The rule: [start:end] — start is included, end is excluded. Leaving a side blank means "from the start" or "to the end."

Negative indices count from the right — [-1] is always the last character, [-3:] is always the last three.


14.8 Putting It Together

A record arrives with messy values — trailing spaces, inconsistent casing, a raw log line to parse. Here is how dictionary access and string methods work together to clean it:

# Raw record as it arrived
record = {
"username": " ayan.hussain ",
"email": "Ayan.Hussain@EXAMPLE.COM",
"plan": " PRO ",
"log": "2024-11-15|INFO|login_success"
}

# Clean each field
name = record["username"].strip().title()
email = record["email"].strip().lower()
plan = record["plan"].strip().title()

# Parse the log
log_parts = record["log"].split("|")
log_date = log_parts[0]
log_event = log_parts[2]

# Build output
print(f"User: {name}")
print(f"Email: {email}")
print(f"Plan: {plan}")
print(f"Last login: {log_date}")
print(f"Event: {log_event}")
User: Ayan.Hussain
Email: ayan.hussain@example.com
Plan: Pro
Last login: 2024-11-15
Event: login_success

The record came in dirty. It left clean. No new syntax was used here — just dictionary access and string methods, chained together.


Summary

A dictionary stores related data as key-value pairs accessed by name, not position. You create one with {}, access values with [key], and protect against missing keys with .get(). You can add, update, or remove keys at any time. Nested dictionaries hold a dictionary as a value, letting you represent structured records. .keys(), .values(), and .items() show you what is inside — you will use these with loops in the next chapter. On the string side, methods like .strip(), .lower(), .split(), and .replace() clean raw text. f-strings replace clunky concatenation with embedded expressions and format specifiers. Slicing extracts any portion of a string by index position.


Exercises

14.1 — Create a dictionary representing a user account with keys for username, email, plan, and storage_used_gb. Print each value using its key. Then use .get() to safely access "phone_number" with a default of "not provided".

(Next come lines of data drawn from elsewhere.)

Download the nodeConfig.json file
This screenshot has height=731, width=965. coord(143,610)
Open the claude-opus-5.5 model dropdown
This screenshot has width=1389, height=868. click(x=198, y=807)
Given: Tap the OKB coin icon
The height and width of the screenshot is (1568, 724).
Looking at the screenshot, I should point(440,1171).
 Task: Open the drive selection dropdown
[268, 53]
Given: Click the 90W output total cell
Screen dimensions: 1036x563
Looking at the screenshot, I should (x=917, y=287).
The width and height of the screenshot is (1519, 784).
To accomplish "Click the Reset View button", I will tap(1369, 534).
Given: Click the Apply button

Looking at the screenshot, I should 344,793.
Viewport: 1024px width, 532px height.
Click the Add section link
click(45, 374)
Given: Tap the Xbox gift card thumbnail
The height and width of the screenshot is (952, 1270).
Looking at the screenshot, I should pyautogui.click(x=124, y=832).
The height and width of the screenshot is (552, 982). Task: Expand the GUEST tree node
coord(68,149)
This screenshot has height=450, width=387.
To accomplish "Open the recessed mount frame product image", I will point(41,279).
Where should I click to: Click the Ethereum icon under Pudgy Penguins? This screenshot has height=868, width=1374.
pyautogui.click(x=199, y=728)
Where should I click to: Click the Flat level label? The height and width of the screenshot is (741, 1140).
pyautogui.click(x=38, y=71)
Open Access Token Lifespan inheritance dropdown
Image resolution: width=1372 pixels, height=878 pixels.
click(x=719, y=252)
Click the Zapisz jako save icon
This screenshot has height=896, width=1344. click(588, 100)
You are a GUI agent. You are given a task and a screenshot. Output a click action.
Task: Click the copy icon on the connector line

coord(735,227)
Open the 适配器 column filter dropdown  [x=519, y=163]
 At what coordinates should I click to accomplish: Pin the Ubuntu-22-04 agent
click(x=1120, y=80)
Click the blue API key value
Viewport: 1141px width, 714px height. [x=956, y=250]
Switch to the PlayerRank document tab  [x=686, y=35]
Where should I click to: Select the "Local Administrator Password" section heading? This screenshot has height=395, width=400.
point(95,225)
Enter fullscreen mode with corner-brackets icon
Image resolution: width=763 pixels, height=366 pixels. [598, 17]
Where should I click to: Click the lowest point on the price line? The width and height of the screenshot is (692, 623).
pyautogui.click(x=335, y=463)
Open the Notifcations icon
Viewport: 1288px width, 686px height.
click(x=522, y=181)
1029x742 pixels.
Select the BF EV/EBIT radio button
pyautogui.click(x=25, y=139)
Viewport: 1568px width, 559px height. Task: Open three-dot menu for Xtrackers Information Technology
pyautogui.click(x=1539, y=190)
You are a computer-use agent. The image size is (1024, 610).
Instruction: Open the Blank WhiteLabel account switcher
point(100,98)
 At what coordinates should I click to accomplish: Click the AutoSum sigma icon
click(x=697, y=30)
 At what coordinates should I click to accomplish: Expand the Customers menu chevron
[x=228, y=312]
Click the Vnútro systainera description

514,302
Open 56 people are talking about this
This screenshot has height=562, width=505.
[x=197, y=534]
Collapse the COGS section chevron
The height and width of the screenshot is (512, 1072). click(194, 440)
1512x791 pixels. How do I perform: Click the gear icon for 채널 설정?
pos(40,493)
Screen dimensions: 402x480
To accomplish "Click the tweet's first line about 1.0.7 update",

14.2 — Start with this dictionary: {"status": "inactive", "region": "us-west"}. Add three new keys, update "status" to "active", and use .pop() to remove "region". Print the value that was popped, then print the final dictionary.

14.3 — The following string is a raw configuration line: "host=db-01 | port=5432 | db=analytics | ssl=true". Use .split() to break it apart, then use slicing on each part to extract only the values (everything after the =). Print each value on its own line.

14.4 — Create a nested dictionary for a cloud server. The top level has "name" and "specs". Inside "specs", store "cpu", "ram_gb", and "disk_tb". Use f-strings to print a formatted summary that includes all five values.

14.5 — You receive the string " daily_sales_report_2024_Q4.CSV ". Without calling .lower() more than once, write code that: strips whitespace, converts to lowercase, checks whether it ends with ".csv", and prints True or False.

14.6 — Given code = "US-LAX-2024-0047", use slicing only (no .split()) to extract and print: the country code ("US"), the city code ("LAX"), the year ("2024"), and the record number ("0047"). What does each slice tell you about the structure of the string?